Nirahua Hindustani 2 is a 2017 Indian Bhojpuri-language action drama film written and directed by Manjul Thakur and produced by Rahul Khan under banner of "Rahul Khan Production". The film features Dinesh Lal Yadav, Amrapali Dubey and Sanchita Banerjee (Bhojpuri debut) in lead roles while Sanjay Pandey, Ayaz Khan, Kiran Yadav, Ashish Shendre, Prakash Jais, Santosh Verma, Sanjay Mahanand and Samarth Chaturvedi in supporting roles. It is a sequel of 2014 film Nirahua Hindustani. It holds the records of "Most Viewed Bhojpuri Film" on YouTube with 324 millions views.

Cast
Dinesh Lal Yadav as Nirahu Kumar Yadav
Amrapali Dubey as Chandani Nirahu Yadav
Sanchita Benarjee as  Kiran Khanna (Kiran Nirahu Yadav) 
Prakash Jais as Kunru Shahri (Nirahua's Friend)
Ayaz Khan as Rakesh Kumar (Rocky)
 Ashish Shendre as Nirahua's Father
Kiran Yadav as Nirahua's Mother
 Samarth Chaturvedi as Shivkumar Yadav (Nirahua's elder Brother)
Sanjay Mahanand as Nandu (Nirahua's younger Brother)Sanjay Pandey as Paras Yadav (Nirahua's Uncle) Ritu Pandey as Paras Wife (Nirahua's Aunty)Sanjay Verma as Nirahua's Friend Seema Singh as Comio Dev Singh as Bank Robber Rahul Khan as Kiran's Friend Asgar Khan as CID Officer Santosh Pahalwan as CID Officer''

Production
Filming for this film was done in Kelwari village in Bharwara, Dhamtari, Wonder Land Water Park (Raipur), Dr Ajay Sahay Hospital (Raipur) in Chhattisgarh and Birwai village in Azamgarh district of Uttar Pradesh with some scenes shot in Nikunj Kunj (Madh), Basra Studio (Kandiwali), Nandan Van village (Malad wast), Uttan Beach (Bhayandar), Fever Art and Golden Tulip Star Hotel (Vasai) in Mumbai.
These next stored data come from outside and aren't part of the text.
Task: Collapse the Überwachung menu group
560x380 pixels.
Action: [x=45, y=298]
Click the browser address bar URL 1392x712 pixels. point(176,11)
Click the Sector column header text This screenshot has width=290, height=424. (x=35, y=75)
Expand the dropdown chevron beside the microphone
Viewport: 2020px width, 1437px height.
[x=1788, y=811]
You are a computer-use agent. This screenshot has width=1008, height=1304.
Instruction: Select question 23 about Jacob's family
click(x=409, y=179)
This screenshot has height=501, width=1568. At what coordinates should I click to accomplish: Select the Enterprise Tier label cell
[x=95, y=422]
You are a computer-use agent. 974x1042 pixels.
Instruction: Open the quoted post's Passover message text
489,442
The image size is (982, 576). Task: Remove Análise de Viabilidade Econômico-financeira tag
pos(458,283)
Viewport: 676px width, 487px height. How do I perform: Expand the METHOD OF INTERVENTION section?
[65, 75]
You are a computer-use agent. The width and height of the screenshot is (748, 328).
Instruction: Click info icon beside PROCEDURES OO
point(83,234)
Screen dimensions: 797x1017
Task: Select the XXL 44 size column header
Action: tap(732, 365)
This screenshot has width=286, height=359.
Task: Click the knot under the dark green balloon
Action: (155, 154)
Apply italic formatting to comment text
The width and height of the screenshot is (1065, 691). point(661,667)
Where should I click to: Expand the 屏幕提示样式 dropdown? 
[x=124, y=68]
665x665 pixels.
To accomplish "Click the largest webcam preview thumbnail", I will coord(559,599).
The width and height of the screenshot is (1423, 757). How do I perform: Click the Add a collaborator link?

The cinematography has been done by Sarfraz Rashid Khan while choreography is by Kanu Mukharjee. Art direction done by Nazir Shaikh. It was edited by Santosh Harawade while action direction by Andlib Pathan. Dress designed by Kavita-Sunita. Background music scored by Aslam Surty while VFX done by "What Studio". Dubbing done in "Park Avenue Studio".

Release
The film was released on 12 May 2017 at theatres of Bihar, Jharkhand and Nepal. He is remarked as all time blockbuster on Bhojpuri box office.

Soundtrack 

The soundtrack for "Nirahua Hindustani 2" was composed by Chhote Baba and Madhukar Anand with lyrics penned by Pyare Lal Yadav, Azad Singh, Shyam Dehati and Santosh Puri. The soundtrack included an unusually large number of songs at 10. It was produced under the "Wave Music" label, who also bought his satellite rights.

All songs of this film was released on YouTube official Channel of "Wave Music". All songs are superhit on YouTube. His song " Jhanak Jala Matha" sung by Indu Sonali and Alka Jha is crossed 28 millions views on YouTube.

Marketing 
Official trailer of the film was released on 30 April 2017 at YouTube official handle of Wave Music and he crossed over 11 millions views till now.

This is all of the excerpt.